Wczoraj wrócił małż z budowlanych wojaży. Wszystko pięknie, ładnie, zdjęć nie posiadał, bo nie wolno wchodzić na mokre posadzki. Trochę porozmawialiśmy jak to wszystko wygląda i przyszedł temat schodów. No i tu mamy zonka. Kiedyś pisała o czymś takim u siebie na blogu Marzenka - Nasza - lilia2. Po wylewkach nasze schody są dziwne. Dziwne to mało powiedziane. Ostatni schodek i pierwszy są niższe od pozostałych. Jeszcze bym jakoś zniosła fakt, że mają one równe wysokości stopnia, a tu nie . Pierwszy jest najniższy, środkowe mają równe wysokości, no i ostatni jest niższy od tych środkowych, a wyższy od pierwszego . Siedzę i wertuję zdjęcia z budowy i nie wiem, jak do tego doszło. Mówiliśmy przecież naszemu wykonawcy, że razem z wylewkami i podłogówką dojdzie 25cm grubości. Niby miało być dobrze, a wyszło jak wyszło.

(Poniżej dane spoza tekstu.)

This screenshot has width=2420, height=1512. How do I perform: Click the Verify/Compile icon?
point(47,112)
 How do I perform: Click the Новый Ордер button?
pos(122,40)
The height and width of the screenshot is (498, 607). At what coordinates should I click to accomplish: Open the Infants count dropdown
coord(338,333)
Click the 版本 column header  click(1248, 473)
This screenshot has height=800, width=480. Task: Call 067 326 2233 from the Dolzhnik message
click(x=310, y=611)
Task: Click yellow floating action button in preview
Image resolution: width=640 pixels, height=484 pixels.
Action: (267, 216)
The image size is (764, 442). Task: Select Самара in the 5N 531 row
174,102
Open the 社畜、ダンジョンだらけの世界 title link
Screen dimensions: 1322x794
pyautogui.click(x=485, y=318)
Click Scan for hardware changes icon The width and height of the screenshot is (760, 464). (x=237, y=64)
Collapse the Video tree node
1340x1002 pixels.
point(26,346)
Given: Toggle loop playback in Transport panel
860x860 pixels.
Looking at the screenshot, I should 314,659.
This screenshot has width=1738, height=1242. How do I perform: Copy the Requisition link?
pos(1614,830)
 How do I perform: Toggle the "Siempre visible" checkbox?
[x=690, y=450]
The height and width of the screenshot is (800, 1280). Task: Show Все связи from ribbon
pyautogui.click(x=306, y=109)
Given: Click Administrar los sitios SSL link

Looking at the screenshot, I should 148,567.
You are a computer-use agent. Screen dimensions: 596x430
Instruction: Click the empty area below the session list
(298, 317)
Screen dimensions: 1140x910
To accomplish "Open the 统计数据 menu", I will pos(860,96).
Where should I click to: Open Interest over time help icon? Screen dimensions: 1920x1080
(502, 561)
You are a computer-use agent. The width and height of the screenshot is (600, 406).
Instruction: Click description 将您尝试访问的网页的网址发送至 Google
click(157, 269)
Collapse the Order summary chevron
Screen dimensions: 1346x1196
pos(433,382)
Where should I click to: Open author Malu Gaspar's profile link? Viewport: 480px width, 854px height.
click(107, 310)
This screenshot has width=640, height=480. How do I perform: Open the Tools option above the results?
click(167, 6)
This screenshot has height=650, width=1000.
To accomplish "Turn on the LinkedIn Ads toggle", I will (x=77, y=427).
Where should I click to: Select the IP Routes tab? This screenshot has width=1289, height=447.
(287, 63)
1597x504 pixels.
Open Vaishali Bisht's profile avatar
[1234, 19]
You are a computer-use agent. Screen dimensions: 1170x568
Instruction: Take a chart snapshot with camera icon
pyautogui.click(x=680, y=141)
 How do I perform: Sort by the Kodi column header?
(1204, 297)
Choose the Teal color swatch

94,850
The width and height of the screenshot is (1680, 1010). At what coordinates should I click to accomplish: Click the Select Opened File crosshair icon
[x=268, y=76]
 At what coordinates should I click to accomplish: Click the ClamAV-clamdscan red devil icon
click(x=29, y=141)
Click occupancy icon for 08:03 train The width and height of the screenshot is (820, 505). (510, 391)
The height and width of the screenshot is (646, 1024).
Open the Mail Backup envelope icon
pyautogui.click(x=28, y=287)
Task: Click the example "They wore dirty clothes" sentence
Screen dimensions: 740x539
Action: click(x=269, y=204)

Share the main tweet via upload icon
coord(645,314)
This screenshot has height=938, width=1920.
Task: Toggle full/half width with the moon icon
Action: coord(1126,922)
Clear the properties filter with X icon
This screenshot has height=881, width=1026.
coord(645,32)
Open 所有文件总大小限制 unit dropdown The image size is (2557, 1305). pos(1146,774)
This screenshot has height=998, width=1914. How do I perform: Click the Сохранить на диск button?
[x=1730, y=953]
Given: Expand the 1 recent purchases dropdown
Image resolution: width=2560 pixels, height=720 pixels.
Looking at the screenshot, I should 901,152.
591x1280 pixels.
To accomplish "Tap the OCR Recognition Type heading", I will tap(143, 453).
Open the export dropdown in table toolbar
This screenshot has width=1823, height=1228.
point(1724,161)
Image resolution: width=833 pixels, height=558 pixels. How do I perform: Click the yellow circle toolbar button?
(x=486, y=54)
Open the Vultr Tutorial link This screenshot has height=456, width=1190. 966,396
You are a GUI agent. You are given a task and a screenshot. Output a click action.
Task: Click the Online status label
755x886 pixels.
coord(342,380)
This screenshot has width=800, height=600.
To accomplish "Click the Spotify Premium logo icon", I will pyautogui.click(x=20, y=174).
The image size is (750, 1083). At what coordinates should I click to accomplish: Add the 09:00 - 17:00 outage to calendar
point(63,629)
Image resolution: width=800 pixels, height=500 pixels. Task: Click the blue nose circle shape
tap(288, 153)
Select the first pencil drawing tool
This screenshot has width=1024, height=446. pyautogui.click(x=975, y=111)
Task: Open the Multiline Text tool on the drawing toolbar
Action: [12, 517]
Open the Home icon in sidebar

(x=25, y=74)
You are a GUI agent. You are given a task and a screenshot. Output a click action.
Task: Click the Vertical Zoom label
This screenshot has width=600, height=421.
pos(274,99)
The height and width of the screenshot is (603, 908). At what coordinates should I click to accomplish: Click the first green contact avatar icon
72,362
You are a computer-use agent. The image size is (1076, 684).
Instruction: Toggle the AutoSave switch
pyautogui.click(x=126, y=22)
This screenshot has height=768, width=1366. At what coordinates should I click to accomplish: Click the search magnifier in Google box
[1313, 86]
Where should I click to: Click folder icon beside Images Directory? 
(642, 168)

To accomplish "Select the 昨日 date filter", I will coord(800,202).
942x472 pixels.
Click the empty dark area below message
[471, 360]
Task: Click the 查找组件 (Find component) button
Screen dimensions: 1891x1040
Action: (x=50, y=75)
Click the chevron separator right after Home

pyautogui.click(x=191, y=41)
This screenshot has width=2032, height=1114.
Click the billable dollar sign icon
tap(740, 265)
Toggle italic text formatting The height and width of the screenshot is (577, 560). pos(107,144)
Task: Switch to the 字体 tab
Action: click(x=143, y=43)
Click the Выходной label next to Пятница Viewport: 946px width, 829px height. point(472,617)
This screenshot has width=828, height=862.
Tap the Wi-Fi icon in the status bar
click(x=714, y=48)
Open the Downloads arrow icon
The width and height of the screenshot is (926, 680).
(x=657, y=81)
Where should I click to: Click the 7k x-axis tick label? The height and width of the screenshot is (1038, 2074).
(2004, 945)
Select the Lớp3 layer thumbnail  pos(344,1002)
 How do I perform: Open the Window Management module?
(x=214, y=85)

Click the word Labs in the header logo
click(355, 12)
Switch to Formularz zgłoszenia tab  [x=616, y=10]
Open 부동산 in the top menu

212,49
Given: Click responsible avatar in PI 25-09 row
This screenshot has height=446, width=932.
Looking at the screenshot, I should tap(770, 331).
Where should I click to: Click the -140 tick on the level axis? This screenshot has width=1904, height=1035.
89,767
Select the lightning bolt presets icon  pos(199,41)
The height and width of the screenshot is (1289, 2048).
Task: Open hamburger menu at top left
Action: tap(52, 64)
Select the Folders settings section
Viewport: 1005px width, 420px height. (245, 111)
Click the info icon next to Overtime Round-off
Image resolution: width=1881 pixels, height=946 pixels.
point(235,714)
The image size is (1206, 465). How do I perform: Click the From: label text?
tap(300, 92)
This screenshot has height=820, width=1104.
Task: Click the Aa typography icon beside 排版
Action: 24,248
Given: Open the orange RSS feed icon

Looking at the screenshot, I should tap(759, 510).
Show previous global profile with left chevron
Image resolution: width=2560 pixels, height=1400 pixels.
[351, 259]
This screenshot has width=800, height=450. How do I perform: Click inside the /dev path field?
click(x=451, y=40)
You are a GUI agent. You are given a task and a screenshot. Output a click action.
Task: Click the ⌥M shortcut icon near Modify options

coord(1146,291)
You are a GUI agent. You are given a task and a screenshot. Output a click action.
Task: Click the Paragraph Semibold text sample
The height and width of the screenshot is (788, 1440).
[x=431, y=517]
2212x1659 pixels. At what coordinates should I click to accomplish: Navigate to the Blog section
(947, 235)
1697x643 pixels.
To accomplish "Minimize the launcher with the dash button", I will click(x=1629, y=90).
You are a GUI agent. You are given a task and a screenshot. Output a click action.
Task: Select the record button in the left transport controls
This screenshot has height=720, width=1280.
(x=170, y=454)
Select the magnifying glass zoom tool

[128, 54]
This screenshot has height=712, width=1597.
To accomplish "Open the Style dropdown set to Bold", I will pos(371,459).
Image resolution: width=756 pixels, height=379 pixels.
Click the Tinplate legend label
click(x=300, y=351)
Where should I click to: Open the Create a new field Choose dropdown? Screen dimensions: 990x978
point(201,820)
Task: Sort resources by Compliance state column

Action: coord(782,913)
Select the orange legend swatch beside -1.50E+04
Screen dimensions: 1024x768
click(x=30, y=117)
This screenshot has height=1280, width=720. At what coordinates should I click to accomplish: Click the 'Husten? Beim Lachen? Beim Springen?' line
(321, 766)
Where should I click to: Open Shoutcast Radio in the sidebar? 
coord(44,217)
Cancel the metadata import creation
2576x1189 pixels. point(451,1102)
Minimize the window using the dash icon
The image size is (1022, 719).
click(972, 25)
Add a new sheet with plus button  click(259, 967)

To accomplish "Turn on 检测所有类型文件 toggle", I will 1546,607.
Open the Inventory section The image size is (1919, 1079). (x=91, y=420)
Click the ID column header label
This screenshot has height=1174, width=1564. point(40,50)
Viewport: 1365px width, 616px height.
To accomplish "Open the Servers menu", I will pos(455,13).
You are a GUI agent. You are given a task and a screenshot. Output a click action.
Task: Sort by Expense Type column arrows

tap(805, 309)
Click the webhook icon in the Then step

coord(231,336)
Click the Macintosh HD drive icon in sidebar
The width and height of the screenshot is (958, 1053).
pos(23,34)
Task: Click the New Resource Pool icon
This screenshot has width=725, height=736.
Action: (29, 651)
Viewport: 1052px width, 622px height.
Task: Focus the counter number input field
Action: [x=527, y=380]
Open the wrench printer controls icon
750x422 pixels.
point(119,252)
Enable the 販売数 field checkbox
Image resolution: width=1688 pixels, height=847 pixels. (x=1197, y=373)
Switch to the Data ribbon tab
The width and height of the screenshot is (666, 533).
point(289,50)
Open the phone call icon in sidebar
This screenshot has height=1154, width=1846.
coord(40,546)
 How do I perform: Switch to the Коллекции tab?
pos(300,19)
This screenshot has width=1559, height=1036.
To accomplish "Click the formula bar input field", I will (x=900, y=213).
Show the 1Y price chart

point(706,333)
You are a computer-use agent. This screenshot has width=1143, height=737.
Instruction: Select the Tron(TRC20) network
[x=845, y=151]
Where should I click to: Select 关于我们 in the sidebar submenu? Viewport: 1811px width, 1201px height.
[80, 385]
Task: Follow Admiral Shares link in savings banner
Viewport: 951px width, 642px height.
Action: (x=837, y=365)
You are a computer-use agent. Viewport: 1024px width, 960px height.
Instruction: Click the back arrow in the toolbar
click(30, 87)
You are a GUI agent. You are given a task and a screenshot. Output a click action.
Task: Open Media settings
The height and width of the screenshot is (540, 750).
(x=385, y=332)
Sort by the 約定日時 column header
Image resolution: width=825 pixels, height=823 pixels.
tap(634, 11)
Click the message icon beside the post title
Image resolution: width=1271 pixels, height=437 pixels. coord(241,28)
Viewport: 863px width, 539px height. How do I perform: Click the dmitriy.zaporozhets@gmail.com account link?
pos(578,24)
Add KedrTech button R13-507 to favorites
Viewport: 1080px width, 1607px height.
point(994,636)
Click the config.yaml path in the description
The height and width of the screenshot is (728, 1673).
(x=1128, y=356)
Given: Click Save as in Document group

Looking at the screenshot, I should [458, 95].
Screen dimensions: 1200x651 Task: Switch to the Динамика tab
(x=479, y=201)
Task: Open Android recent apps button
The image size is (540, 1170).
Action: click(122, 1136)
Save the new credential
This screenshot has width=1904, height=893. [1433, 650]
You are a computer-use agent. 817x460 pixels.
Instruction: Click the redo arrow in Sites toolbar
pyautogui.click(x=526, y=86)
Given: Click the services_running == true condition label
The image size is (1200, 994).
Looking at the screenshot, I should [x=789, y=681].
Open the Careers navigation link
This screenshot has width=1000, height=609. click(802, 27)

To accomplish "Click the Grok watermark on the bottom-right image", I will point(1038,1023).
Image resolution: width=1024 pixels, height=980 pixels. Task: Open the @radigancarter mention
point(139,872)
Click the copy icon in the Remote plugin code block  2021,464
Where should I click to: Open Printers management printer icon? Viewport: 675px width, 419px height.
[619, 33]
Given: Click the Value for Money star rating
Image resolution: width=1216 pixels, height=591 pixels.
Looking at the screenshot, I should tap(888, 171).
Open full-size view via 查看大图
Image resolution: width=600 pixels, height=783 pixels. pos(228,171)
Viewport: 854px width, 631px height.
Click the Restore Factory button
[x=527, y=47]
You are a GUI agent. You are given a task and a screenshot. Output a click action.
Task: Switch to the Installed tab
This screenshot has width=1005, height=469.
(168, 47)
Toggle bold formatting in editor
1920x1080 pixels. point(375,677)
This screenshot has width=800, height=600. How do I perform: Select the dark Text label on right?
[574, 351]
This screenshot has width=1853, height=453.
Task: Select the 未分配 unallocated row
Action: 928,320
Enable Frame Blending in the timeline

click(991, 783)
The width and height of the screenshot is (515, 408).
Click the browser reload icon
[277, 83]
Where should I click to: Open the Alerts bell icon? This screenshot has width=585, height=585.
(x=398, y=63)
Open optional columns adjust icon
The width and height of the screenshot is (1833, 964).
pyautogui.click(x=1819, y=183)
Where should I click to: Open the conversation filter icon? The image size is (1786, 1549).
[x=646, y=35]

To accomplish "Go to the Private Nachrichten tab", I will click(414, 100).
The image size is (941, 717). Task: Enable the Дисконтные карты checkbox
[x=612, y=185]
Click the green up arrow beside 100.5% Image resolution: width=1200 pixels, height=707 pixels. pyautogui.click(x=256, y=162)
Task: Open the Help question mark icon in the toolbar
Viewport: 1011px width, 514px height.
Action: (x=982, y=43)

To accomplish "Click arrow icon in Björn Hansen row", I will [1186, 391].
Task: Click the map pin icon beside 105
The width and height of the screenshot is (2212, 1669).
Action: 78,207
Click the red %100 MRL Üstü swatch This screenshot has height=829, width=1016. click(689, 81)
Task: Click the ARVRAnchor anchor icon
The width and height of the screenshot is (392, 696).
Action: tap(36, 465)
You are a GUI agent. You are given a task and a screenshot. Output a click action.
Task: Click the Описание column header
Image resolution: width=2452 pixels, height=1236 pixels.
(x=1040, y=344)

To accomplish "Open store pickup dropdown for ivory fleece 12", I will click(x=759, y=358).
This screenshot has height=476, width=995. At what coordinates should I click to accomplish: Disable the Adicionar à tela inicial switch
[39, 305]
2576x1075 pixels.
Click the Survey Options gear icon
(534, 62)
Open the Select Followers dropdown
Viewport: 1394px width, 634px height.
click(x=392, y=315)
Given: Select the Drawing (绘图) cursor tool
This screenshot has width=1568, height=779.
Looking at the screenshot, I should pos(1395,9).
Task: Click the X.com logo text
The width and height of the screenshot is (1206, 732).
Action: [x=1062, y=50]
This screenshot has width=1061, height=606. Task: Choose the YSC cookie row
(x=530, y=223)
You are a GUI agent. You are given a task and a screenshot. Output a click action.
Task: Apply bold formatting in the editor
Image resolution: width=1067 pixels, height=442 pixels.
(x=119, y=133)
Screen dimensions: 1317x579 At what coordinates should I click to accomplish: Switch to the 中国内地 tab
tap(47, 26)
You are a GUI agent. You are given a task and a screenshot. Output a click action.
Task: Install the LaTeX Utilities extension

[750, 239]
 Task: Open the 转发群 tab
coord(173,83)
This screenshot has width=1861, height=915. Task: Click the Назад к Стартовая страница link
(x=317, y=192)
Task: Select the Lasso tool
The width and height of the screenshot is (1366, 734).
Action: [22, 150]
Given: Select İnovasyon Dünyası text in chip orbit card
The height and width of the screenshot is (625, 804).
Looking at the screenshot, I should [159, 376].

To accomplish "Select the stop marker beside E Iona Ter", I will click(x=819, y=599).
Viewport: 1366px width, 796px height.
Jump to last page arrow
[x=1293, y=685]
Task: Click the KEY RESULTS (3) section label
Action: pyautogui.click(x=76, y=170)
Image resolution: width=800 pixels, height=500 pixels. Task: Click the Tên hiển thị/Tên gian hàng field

Dodam jeszcze, że ogólna grubość jaka doszła do tego co było wynosi 24 cm, a nie 25 cm, więc jak to się ma do pierwszego stopnia. Jestem załamana. Jak to wszystko razem będzie wyglądało . Rano stwierdziłam, że najlepiej zburzyć te schody i zrobić drewniane.
No i kolejny raz się potwierdza fakt, że najlepiej byłoby, żeby inwestor się na wszystkim znał lepiej od wykonawcy.